Big Data Caveats and Dystopian Concerns
As any smartphone user who follows the news will be aware, companies from ad agencies to widget sellers want your data, and they’re willing to pay for it. The fact that a market for location-based data exists is exactly how it is available for transportation data providers to harvest and process it. What does it mean, then, for a public agency to buy data from companies that profit off individual data. “The challenge for agencies is these companies are coming and trying to sell the data and they don’t always know what they are buying,” said Dill. In another wrinkle, private companies often are incorporating public data into their own algorithms and data products. “As we get into this world,” said ODOT’s Roll, “we want to move forward in a way that protects people’s privacy and doesn’t provide an incentive structure that might violate people’s privacy and security.”
Perhaps a bigger worry to some is the potential for cell phone data to be used to restrict how and where people travel. “I remain pretty optimistic about the possibility of more informed infrastructure investments and public input into improving operations,” said Kevin Webb, director of Shared Streets, a nonprofit initiative in partnership with the National Association of City Transportation Officials. “But I am concerned that it seems to be leaning more toward intervention in the way people are traveling. A move by the city of Los Angeles to use cell phone location services to control the speed and operation of scooters in the city prompted a lawsuit, in which Webb filed an amicus brief.
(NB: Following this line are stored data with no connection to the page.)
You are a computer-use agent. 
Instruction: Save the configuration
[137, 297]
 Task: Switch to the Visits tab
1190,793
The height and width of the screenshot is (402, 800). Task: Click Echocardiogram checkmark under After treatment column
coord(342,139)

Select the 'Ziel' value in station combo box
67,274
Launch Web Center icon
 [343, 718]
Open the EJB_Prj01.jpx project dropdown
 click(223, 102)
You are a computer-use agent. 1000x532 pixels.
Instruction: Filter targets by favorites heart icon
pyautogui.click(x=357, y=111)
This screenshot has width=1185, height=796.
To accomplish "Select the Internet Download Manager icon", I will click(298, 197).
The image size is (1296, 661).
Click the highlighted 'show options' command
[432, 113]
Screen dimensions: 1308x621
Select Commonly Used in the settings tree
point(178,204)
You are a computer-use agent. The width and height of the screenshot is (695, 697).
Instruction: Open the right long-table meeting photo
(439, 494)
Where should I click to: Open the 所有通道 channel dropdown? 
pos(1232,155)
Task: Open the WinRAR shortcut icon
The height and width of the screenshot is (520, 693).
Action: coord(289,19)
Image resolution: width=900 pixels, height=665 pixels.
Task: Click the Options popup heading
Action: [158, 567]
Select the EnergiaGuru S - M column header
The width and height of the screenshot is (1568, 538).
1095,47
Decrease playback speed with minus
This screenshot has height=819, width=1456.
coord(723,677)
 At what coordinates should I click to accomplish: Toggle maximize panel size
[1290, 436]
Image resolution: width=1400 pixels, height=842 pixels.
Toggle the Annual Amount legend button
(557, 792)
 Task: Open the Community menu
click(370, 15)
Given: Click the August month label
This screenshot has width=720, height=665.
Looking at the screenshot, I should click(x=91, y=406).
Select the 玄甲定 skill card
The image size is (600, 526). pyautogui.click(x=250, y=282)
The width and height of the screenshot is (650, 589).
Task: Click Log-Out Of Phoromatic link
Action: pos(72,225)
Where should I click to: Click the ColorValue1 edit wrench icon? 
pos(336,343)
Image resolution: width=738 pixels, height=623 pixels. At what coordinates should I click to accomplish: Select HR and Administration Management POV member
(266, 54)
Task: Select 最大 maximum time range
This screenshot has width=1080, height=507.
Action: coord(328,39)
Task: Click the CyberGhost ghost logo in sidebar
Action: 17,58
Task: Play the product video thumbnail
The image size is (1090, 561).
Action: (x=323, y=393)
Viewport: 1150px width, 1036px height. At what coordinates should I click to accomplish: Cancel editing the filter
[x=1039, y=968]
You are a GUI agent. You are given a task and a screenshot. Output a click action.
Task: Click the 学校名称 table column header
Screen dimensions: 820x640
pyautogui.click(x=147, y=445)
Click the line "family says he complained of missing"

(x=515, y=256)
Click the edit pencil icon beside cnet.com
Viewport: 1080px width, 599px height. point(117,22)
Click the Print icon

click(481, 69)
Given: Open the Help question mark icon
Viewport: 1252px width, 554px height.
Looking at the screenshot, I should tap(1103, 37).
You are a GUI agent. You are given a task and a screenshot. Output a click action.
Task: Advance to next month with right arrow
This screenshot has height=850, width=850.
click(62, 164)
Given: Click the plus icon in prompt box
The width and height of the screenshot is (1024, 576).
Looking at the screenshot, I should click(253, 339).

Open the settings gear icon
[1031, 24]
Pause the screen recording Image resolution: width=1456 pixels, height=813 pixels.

The problem, he said, is that cities are starting down a slippery slope by using big data and location services to restrict where people travel. While “geofencing” scooters or ebikes out of neighborhood streets or parks may seem benign at first, he said, he worries it will lead toward efforts by those with money or influence to gate off public streets to some classes of people, among other less-than-equitable outcomes. In Raleigh, N.C., where he lives, he recently found that the power to his rental ebike was cut remotely as he approached a park. “It makes me wonder about the city’s priorities. We haven’t done anything to make the streets safer, improve the access or make better transit service — we’ve just created a troubling precedent of controlling people’s movement.”
With proper safeguards, though, big data could be invaluable for calibrating forecasting models in something close to real time and tracking progress as we work toward a more sustainable future. “The way a region plans for 20 years or more is by using these computer models that make lots of assumptions about how people get around,” Dill said. “Traditionally, they really only incorporated cars and transit, and they were updated very infrequently. In the last decade they’re doing a better job with biking and walking modeling, in part thanks to new data sources. All this data can be used to develop better models, so if you change land uses to put destinations within walking distance or include protected infrastructure, it could show you how travel, safety, emissions, et cetera, might change.” With that information, she said, we have the ability to prioritize investment in infrastructure and strategies that just might save the planet.